** AVAILABLE DATA **
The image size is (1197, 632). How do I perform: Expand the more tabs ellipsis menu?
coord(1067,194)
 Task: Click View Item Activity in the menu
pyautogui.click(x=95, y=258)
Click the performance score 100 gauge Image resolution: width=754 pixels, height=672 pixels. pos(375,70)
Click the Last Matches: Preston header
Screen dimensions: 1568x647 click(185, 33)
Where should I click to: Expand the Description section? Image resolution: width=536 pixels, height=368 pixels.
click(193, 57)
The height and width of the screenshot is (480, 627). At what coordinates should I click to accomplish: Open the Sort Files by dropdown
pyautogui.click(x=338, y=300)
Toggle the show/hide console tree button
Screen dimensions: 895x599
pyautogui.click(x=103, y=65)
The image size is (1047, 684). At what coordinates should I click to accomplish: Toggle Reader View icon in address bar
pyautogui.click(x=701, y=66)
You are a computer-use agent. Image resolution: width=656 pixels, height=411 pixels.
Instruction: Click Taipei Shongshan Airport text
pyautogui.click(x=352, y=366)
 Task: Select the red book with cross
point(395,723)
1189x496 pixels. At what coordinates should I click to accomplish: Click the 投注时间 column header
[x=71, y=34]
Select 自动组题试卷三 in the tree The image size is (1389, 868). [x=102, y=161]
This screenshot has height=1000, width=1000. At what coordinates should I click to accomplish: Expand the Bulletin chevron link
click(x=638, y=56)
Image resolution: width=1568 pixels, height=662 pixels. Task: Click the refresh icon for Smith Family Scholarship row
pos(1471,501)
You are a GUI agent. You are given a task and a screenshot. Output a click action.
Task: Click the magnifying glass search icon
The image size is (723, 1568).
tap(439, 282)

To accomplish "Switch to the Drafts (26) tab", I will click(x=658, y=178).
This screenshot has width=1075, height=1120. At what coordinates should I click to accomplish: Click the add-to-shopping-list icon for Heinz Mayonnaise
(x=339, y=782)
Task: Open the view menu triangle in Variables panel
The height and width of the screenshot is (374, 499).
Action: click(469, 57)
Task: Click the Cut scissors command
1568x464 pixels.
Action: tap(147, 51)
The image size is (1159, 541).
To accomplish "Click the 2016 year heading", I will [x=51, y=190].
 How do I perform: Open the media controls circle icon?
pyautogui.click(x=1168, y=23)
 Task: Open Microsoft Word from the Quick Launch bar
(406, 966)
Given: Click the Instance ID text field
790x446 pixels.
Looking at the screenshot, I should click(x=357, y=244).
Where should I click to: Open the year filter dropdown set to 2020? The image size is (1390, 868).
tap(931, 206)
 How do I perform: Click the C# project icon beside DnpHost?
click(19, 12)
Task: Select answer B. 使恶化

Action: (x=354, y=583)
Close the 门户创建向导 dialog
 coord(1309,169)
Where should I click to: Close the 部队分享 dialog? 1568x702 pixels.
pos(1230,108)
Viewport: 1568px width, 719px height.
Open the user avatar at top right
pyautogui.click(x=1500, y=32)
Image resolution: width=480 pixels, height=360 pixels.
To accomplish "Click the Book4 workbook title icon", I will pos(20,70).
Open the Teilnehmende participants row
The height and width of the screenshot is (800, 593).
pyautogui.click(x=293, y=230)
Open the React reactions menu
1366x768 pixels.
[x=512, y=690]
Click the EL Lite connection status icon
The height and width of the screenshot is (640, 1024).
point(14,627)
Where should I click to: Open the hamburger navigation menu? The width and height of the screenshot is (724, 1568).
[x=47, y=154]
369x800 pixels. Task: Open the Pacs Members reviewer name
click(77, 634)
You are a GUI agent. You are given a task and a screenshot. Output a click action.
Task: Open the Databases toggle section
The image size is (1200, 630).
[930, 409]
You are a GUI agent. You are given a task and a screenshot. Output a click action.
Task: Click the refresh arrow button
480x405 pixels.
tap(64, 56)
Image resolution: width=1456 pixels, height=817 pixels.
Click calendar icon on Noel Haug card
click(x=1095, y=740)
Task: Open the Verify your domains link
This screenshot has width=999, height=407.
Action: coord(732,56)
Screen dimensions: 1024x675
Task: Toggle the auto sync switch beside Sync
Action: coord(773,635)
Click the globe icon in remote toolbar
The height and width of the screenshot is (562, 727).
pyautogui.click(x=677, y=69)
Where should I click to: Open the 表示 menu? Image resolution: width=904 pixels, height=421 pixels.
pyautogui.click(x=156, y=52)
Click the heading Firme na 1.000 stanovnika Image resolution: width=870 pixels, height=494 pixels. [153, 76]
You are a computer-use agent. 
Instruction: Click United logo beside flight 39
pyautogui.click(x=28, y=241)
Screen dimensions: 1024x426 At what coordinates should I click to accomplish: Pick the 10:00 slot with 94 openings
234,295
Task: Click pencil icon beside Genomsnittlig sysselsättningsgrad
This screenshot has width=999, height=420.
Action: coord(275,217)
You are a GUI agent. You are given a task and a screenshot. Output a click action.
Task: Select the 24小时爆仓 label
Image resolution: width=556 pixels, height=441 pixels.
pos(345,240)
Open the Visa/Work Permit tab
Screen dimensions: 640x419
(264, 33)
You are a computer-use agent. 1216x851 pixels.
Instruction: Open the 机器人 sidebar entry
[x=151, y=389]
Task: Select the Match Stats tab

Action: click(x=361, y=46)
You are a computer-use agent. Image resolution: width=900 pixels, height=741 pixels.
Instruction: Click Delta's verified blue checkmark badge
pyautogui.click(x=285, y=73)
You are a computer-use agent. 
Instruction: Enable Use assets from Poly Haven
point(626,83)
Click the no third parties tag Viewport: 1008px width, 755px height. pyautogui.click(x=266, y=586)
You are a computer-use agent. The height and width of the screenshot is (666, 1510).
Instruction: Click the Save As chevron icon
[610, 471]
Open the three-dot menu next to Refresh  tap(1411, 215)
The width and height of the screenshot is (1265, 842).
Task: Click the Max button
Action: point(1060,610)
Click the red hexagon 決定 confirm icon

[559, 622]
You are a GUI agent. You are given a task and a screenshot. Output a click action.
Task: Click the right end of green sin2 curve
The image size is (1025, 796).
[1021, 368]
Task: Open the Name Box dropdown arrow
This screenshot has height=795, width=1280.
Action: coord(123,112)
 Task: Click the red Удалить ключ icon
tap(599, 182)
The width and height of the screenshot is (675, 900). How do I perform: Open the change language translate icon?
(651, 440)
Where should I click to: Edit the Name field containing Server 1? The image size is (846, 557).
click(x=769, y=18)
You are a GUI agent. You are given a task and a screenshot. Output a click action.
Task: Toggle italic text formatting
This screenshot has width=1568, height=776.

** TASK INSTRUCTIONS **
Transcribe the listing above verbatim.

** EXERCISE SOLUTION **
The image size is (1197, 632). How do I perform: Expand the more tabs ellipsis menu?
coord(1067,194)
 Task: Click View Item Activity in the menu
pyautogui.click(x=95, y=258)
Click the performance score 100 gauge Image resolution: width=754 pixels, height=672 pixels. pos(375,70)
Click the Last Matches: Preston header
Screen dimensions: 1568x647 click(185, 33)
Where should I click to: Expand the Description section? Image resolution: width=536 pixels, height=368 pixels.
click(193, 57)
The height and width of the screenshot is (480, 627). At what coordinates should I click to accomplish: Open the Sort Files by dropdown
pyautogui.click(x=338, y=300)
Toggle the show/hide console tree button
Screen dimensions: 895x599
pyautogui.click(x=103, y=65)
The image size is (1047, 684). At what coordinates should I click to accomplish: Toggle Reader View icon in address bar
pyautogui.click(x=701, y=66)
You are a computer-use agent. Image resolution: width=656 pixels, height=411 pixels.
Instruction: Click Taipei Shongshan Airport text
pyautogui.click(x=352, y=366)
 Task: Select the red book with cross
point(395,723)
1189x496 pixels. At what coordinates should I click to accomplish: Click the 投注时间 column header
[x=71, y=34]
Select 自动组题试卷三 in the tree The image size is (1389, 868). [x=102, y=161]
This screenshot has height=1000, width=1000. At what coordinates should I click to accomplish: Expand the Bulletin chevron link
click(x=638, y=56)
Image resolution: width=1568 pixels, height=662 pixels. Task: Click the refresh icon for Smith Family Scholarship row
pos(1471,501)
You are a GUI agent. You are given a task and a screenshot. Output a click action.
Task: Click the magnifying glass search icon
The image size is (723, 1568).
tap(439, 282)

To accomplish "Switch to the Drafts (26) tab", I will click(x=658, y=178).
This screenshot has width=1075, height=1120. At what coordinates should I click to accomplish: Click the add-to-shopping-list icon for Heinz Mayonnaise
(x=339, y=782)
Task: Open the view menu triangle in Variables panel
The height and width of the screenshot is (374, 499).
Action: click(469, 57)
Task: Click the Cut scissors command
1568x464 pixels.
Action: tap(147, 51)
The image size is (1159, 541).
To accomplish "Click the 2016 year heading", I will [x=51, y=190].
 How do I perform: Open the media controls circle icon?
pyautogui.click(x=1168, y=23)
 Task: Open Microsoft Word from the Quick Launch bar
(406, 966)
Given: Click the Instance ID text field
790x446 pixels.
Looking at the screenshot, I should click(x=357, y=244).
Where should I click to: Open the year filter dropdown set to 2020? The image size is (1390, 868).
tap(931, 206)
 How do I perform: Click the C# project icon beside DnpHost?
click(19, 12)
Task: Select answer B. 使恶化

Action: (x=354, y=583)
Close the 门户创建向导 dialog
 coord(1309,169)
Where should I click to: Close the 部队分享 dialog? 1568x702 pixels.
pos(1230,108)
Viewport: 1568px width, 719px height.
Open the user avatar at top right
pyautogui.click(x=1500, y=32)
Image resolution: width=480 pixels, height=360 pixels.
To accomplish "Click the Book4 workbook title icon", I will pos(20,70).
Open the Teilnehmende participants row
The height and width of the screenshot is (800, 593).
pyautogui.click(x=293, y=230)
Open the React reactions menu
1366x768 pixels.
[x=512, y=690]
Click the EL Lite connection status icon
The height and width of the screenshot is (640, 1024).
point(14,627)
Where should I click to: Open the hamburger navigation menu? The width and height of the screenshot is (724, 1568).
[x=47, y=154]
369x800 pixels. Task: Open the Pacs Members reviewer name
click(77, 634)
You are a GUI agent. You are given a task and a screenshot. Output a click action.
Task: Open the Databases toggle section
The image size is (1200, 630).
[930, 409]
You are a GUI agent. You are given a task and a screenshot. Output a click action.
Task: Click the refresh arrow button
480x405 pixels.
tap(64, 56)
Image resolution: width=1456 pixels, height=817 pixels.
Click calendar icon on Noel Haug card
click(x=1095, y=740)
Task: Open the Verify your domains link
This screenshot has width=999, height=407.
Action: coord(732,56)
Screen dimensions: 1024x675
Task: Toggle the auto sync switch beside Sync
Action: coord(773,635)
Click the globe icon in remote toolbar
The height and width of the screenshot is (562, 727).
pyautogui.click(x=677, y=69)
Where should I click to: Open the 表示 menu? Image resolution: width=904 pixels, height=421 pixels.
pyautogui.click(x=156, y=52)
Click the heading Firme na 1.000 stanovnika Image resolution: width=870 pixels, height=494 pixels. [153, 76]
You are a computer-use agent. 
Instruction: Click United logo beside flight 39
pyautogui.click(x=28, y=241)
Screen dimensions: 1024x426 At what coordinates should I click to accomplish: Pick the 10:00 slot with 94 openings
234,295
Task: Click pencil icon beside Genomsnittlig sysselsättningsgrad
This screenshot has width=999, height=420.
Action: coord(275,217)
You are a GUI agent. You are given a task and a screenshot. Output a click action.
Task: Select the 24小时爆仓 label
Image resolution: width=556 pixels, height=441 pixels.
pos(345,240)
Open the Visa/Work Permit tab
Screen dimensions: 640x419
(264, 33)
You are a computer-use agent. 1216x851 pixels.
Instruction: Open the 机器人 sidebar entry
[x=151, y=389]
Task: Select the Match Stats tab

Action: click(x=361, y=46)
You are a computer-use agent. Image resolution: width=900 pixels, height=741 pixels.
Instruction: Click Delta's verified blue checkmark badge
pyautogui.click(x=285, y=73)
You are a computer-use agent. 
Instruction: Enable Use assets from Poly Haven
point(626,83)
Click the no third parties tag Viewport: 1008px width, 755px height. pyautogui.click(x=266, y=586)
You are a computer-use agent. The height and width of the screenshot is (666, 1510).
Instruction: Click the Save As chevron icon
[610, 471]
Open the three-dot menu next to Refresh  tap(1411, 215)
The width and height of the screenshot is (1265, 842).
Task: Click the Max button
Action: point(1060,610)
Click the red hexagon 決定 confirm icon

[559, 622]
You are a GUI agent. You are given a task and a screenshot. Output a click action.
Task: Click the right end of green sin2 curve
The image size is (1025, 796).
[1021, 368]
Task: Open the Name Box dropdown arrow
This screenshot has height=795, width=1280.
Action: coord(123,112)
 Task: Click the red Удалить ключ icon
tap(599, 182)
The width and height of the screenshot is (675, 900). How do I perform: Open the change language translate icon?
(651, 440)
Where should I click to: Edit the Name field containing Server 1? The image size is (846, 557).
click(x=769, y=18)
You are a GUI agent. You are given a task and a screenshot. Output a click action.
Task: Toggle italic text formatting
This screenshot has width=1568, height=776.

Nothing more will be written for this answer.